Smart TV market is estimated to grow at 21% CAGR by 2018
While the UHD TV sales are forecasted by Digitimes Research to grow from 1.5 million in 2013 to 68.2 million in 2018. Where as the other interesting TV segment smart TV sales are forecasted by Futuresource Consulting to reach a shipment of 228 million by 2018 compared to 90 million in 2013.
"In developed regions 30% of homes will own a smart TV by the end of 2014, rising to 70% by 2018," says Jack Wetherill, Senior Market Analyst at Futuresource Consulting. "And people aren't just buying the feature, they're using it too. At present, around 80% of the smart TVs in people's homes are connected to the internet, with the pervasion of embedded Wi-Fi and auto-boot on track to lift this figure to over 90% by 2016.
"Our recent round of international consumer research, surveying more than 4,000 people, shows that over half of owners are using a service on their smart TV at least once a week, with 40% of US owners saying they use a service every single day."

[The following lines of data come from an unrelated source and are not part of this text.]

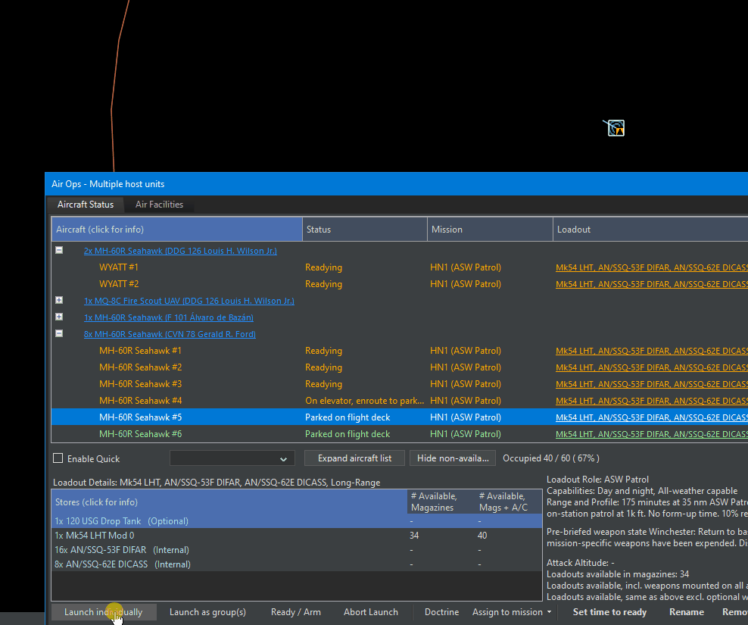This screenshot has height=625, width=748.
Task: Expand the MQ-8C Fire Scout UAV group
Action: (x=58, y=300)
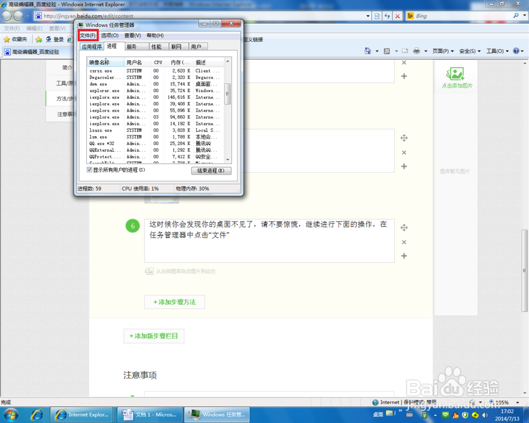This screenshot has width=529, height=423.
Task: Click the +添加步骤方法 button
Action: tap(175, 302)
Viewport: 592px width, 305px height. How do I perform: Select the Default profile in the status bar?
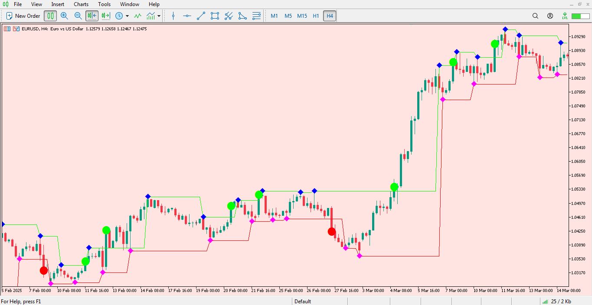click(302, 301)
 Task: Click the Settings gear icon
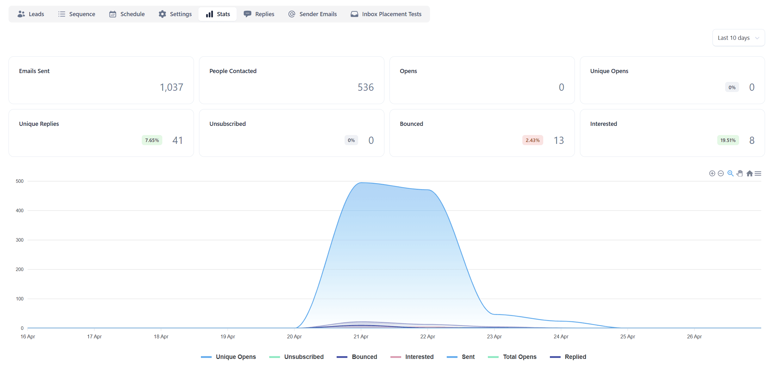click(162, 14)
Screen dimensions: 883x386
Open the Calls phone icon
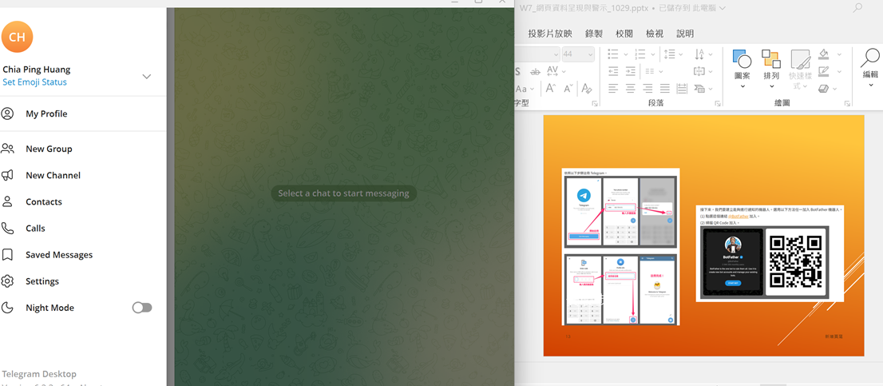point(8,228)
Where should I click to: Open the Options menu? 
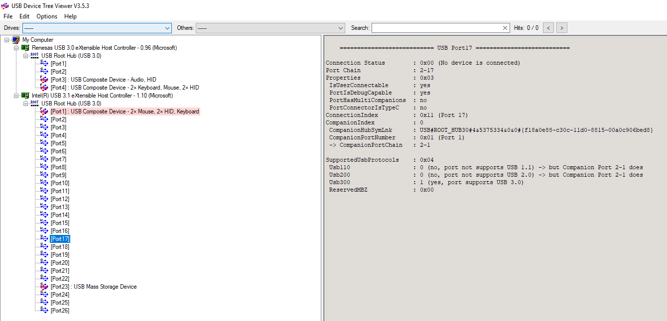[x=47, y=16]
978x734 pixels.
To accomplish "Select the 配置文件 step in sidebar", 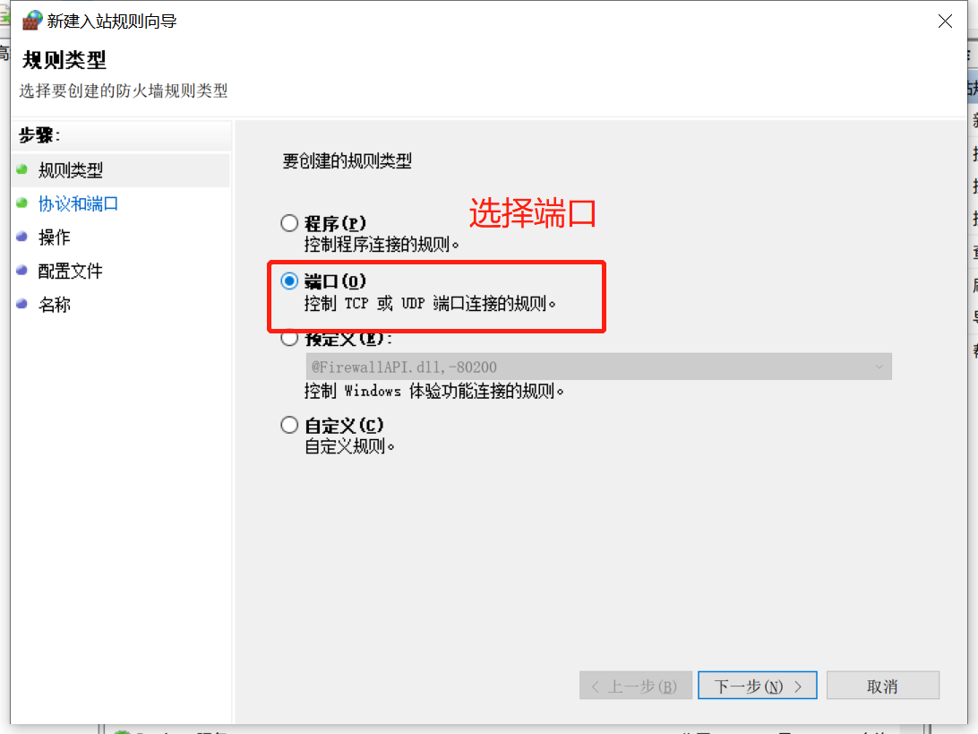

"There is little opportunity for TV brands to monetize apps or content, with consumer interest concentrated on free or subscription video, and far lower interest in other genres or general web use - a radically different profile to the mobile market," says Wetherill. "Differentiating the offering by providing exclusive content is also challenging, and there are still very few compelling examples. In addition, the ongoing cost of platform development and support for apps developers is proving costly and is not yielding fruit.

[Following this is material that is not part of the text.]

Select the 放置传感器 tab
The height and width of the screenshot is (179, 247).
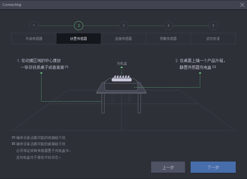(x=79, y=39)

"We could be advancing beyond the point of no return. Consumers increasingly expect smart features and apps, and there is no way for a manufacturer to run a feature delete on its products and remain competitive, so the market will continue to develop."
This smart TV is driven by Android operating system based TV launches. Sony is expected to launch Android smart TVs in 2015 along with two Chinese brands, TCL and TPVision. Samsung is using its own operating system Tizen in its smart TVs.
"Although the industry spotlight is firmly focused upon UHD and curved screens, smart TV continues to pervade the market as a value added feature, and UI refinements like voice and gesture recognition, tile-driven navigation and device mirroring appeal to consumers at the point of sale as part of a premium set proposition," says Wetherill.
"Although there is a myriad of ways to access online video, smart TV integrates broadcast and broadband services within a single user and control interface, setting it apart from digital media adaptors and the like, as well as opening the door to interactive long term concepts like targeted ad insertion and web/broadcast overlay."